Teachers have been fleeing Arizona in droves, resulting in such a serious shortage of experienced teachers that state officials are warning of serious consequences if the exodus continues.
Over the last five years, thousands of teachers have left the state, according to a 2015 report by the Arizona Department of Education, with this past school year being possibly the worst. The report warns if teachers keep leaving, “students will not meet their full potential” and “Arizona will not be able to ensure economic prosperity for its citizens and create the workforce of tomorrow.” It calls for increased pay for teachers and more overall education funding in the state.
Why are so many teachers leaving? Educators say reasons include low pay, insufficient classroom resources, and so many testing requirements and teaching guidelines that they feel they have no flexibility and too little authentic instructional time. According to new Census Bureau statistics, Arizona is near the bottom of a state list of spending per student, $7,208. The average per pupil spending around the country is $10,700, and the state is near or at the bottom for classroom spending per student. But it is near the top of a list of states showing which ones get the biggest percentage of their education revenue from the federal government.
In the Miami Unified School District east of [Phoenix], the superintendent is also a grant writer and the principal of the elementary school is also in charge of keeping the toilets running, as the district’s director of maintenance.
“We’ve asked our teachers to double up — everybody is doubling up,” said Sherry Dorathy, the superintendent of the district, which is facing a 4 percent cut in next year’s budget. “And we haven’t given our teachers a raise in seven years.”
A survey conducted by the Arizona Superintendents Association of the 2013-2014 school year found that of the 79 districts who responded, 62 percent reported having open teaching positions within their schools, and during the same year, districts and charters reported that 938 open teaching positions were filled by substitute teacher, a 29 percent increase in the number of long-term substitutes from the previous school year. A 2014 Arizona Department of Education survey found that 53 percent of districts and charter schools reported they had between one and five educators break their contract or resign midyear during the 2013-2014 school year. Things only seemed to get worse in the 2014-15 school year, the report said. And making the outlook even “bleaker,” the report says that more than 24 percent of the educational workforce is eligible to retire within the next few years.
The Arizona Education News Service quoted Kristie Martorelli, the Arizona Educational Foundation’s 2012 Teacher of the Year, as saying: “Arizona is facing a crisis in education right now.”
The report said that fewer Arizona residents want to become teachers, and that the force of veteran teachers is shrinking. In 1987-1988, the “most common” teacher had 15 years of experience, but by 2011-2012, the “most common teacher” had five years of experience. In 2013-14, 29 percent of Arizona’s teachers had three or less years of experience, and 24 percent of first-year teachers and 20 percent of second-year teachers left their positions and were not reported as teaching in the state.

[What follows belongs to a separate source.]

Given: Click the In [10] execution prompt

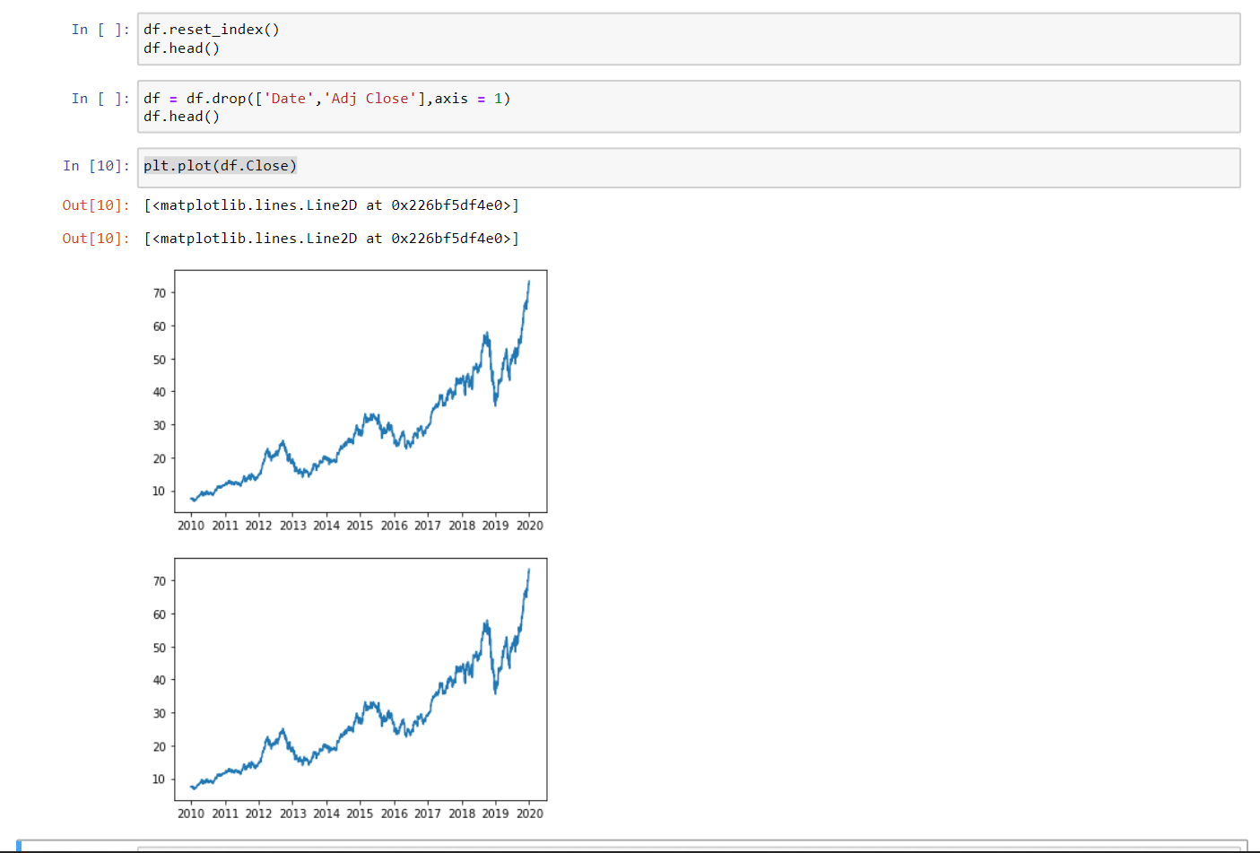Looking at the screenshot, I should click(x=95, y=165).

The average teacher salary in the state was $49,885 in 2013, which is low compared to nearby states such as California ($69,324), Nevada ($55,957, and Oregon ($57,612), the report says. “Many times young teachers cannot find affordable housing in the communities in which they teach, struggle to pay off student loans, and take on additional jobs,” it says. The report says that the average starting salary for a teacher in 2013 in Arizona was $31,874. That’s 20 percent higher than in 2003. During that same decade, the minimum wage jumped 53 percent.
Andrew Morrill, the president of the Arizona Education Association, told CBS 5 in Phoenix that along with low education spending and low salaries, teachers feel under siege by so many testing and instruction guidelines. He said: “We think this is the largest documented teacher shortage that Arizona has faced in decades.”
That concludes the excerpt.